On average, all patients taking anti-TNF-α therapy had 9153 peripheral blood IgA plasma cells/µL seven days after the second vaccination. However, at that time, the number of SARS-CoV-2-specific IgA plasma cells was lower in this group of patients. Fourteen days after the second vaccination, these patients also had a higher number of mature circulating differentiation clusters (DC)138+ plasma cells. Overall, these data indicated that patients taking TNF-α inhibitors had altered plasma cell populations compared to healthy controls and those on oDMARDs.

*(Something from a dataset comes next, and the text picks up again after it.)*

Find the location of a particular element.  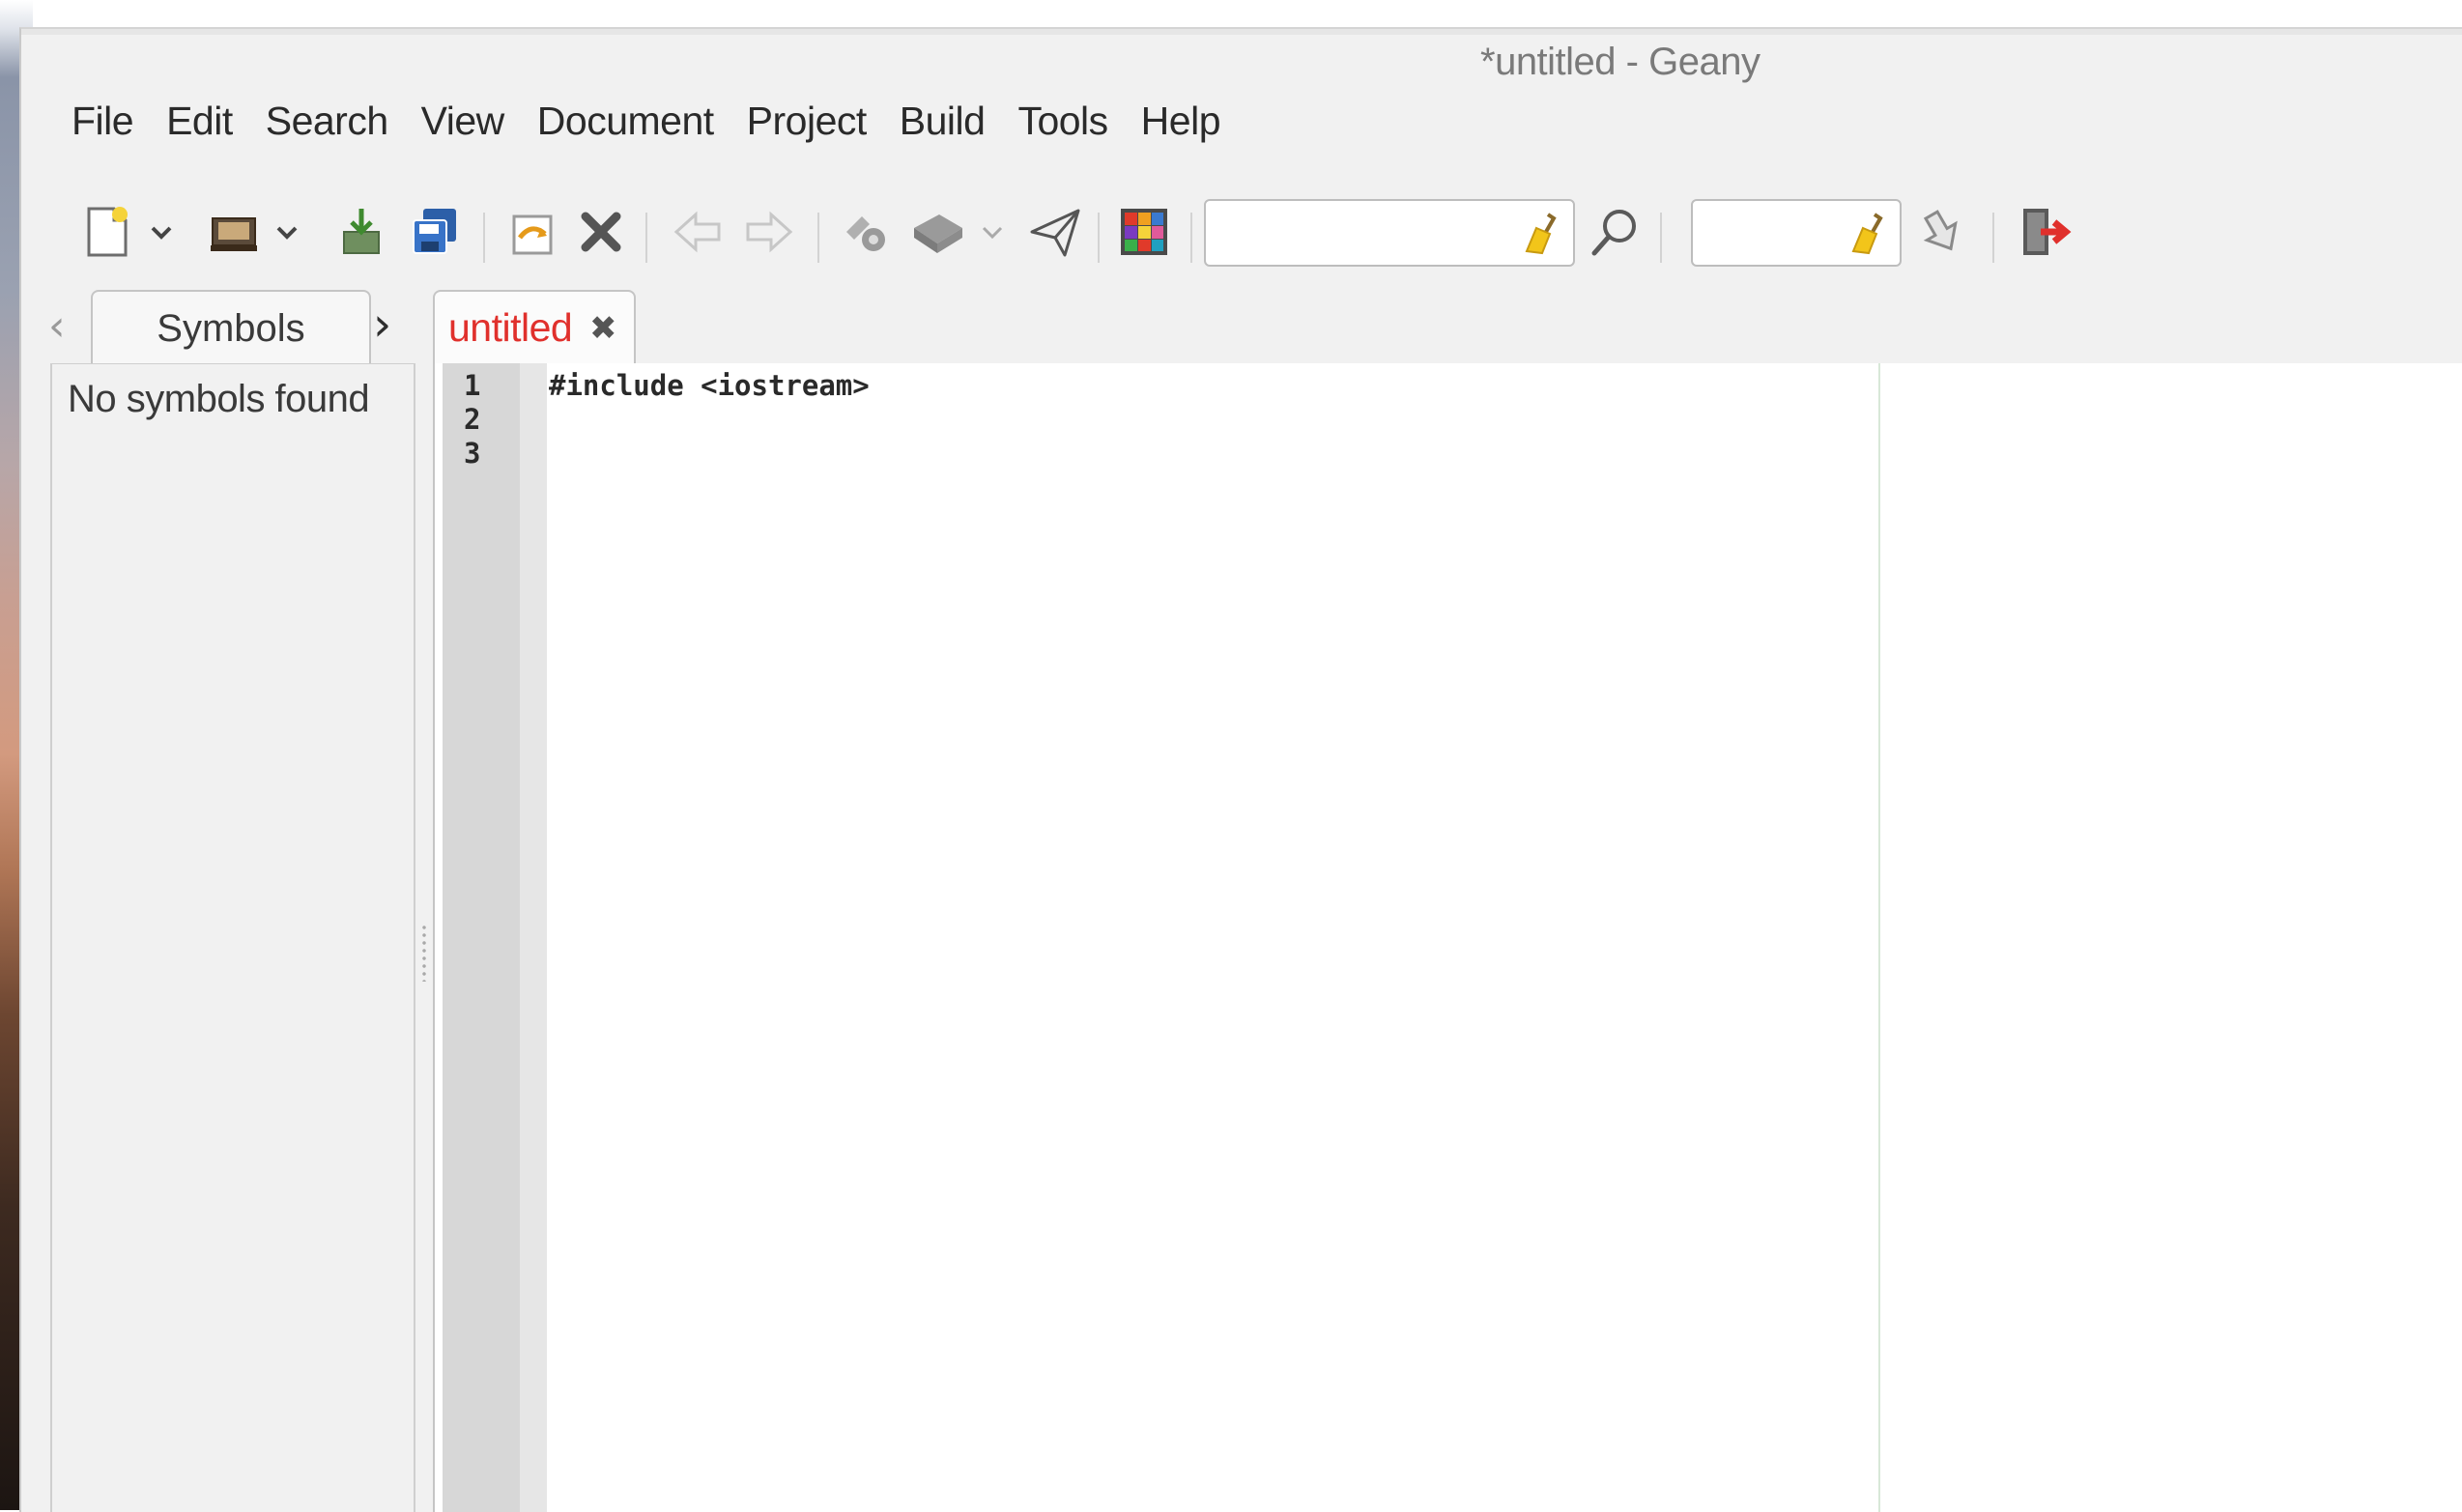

Furthermore, the authors observed an increase in the number of cells secreting SARS-CoV-2-specific antibodies (ASC) of the IgM isotype in anti-TNF-α patients on the seventh day after the second vaccination. Fluorospot test results indicated larger spot sizes in all patient groups, suggesting increased antibody secretion by all ASCs. They also found a correlation between the number of ASCs, serum SARS-CoV-2 IgG levels and the number of SARS-CoV-2 positive plasmablasts at the same time. Compared to other patient groups, patients on TNF-α treatment showed delayed SARS-CoV-2-specific CD4 S-specific activation+ T cells.
According to the authors, this is the first study to present a longitudinal evolution of adaptive immunity in CID patients vaccinated against COVID-19 and under treatment with TNF-α inhibitors. The study demonstrated an impaired immune response in these patients compared to healthy controls and oDMARD patients, albeit in the absence of breakthrough SARS-CoV-2 infection. These patients showed a strong decrease in IgG avidity six months after the second vaccination. Likewise, the neutralizing capacity of their vaccine-induced antibodies also decreased. Moreover, a booster injection did not help them acquire nAbs against Omicron’s BA.2 subvariant.

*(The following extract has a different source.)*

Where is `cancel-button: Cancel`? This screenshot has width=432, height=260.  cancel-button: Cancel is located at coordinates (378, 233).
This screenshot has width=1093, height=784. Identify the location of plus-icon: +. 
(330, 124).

Accordingly, an early booster vaccination could benefit all CID patients on TNF-α inhibitor treatment without or with low levels of anti-SARS-CoV-2 nAb. Following a breakthrough SARS-CoV-2 infection, these patients may require close monitoring and early treatment with therapeutic monoclonal antibodies against the circulating variant of concern (VOC) or a vaccine suitable for the current VOC when it is available.
medRxiv publishes preliminary scientific reports that are not peer-reviewed and, therefore, should not be considered conclusive, guide clinical practice/health-related behaviors, or treated as established information.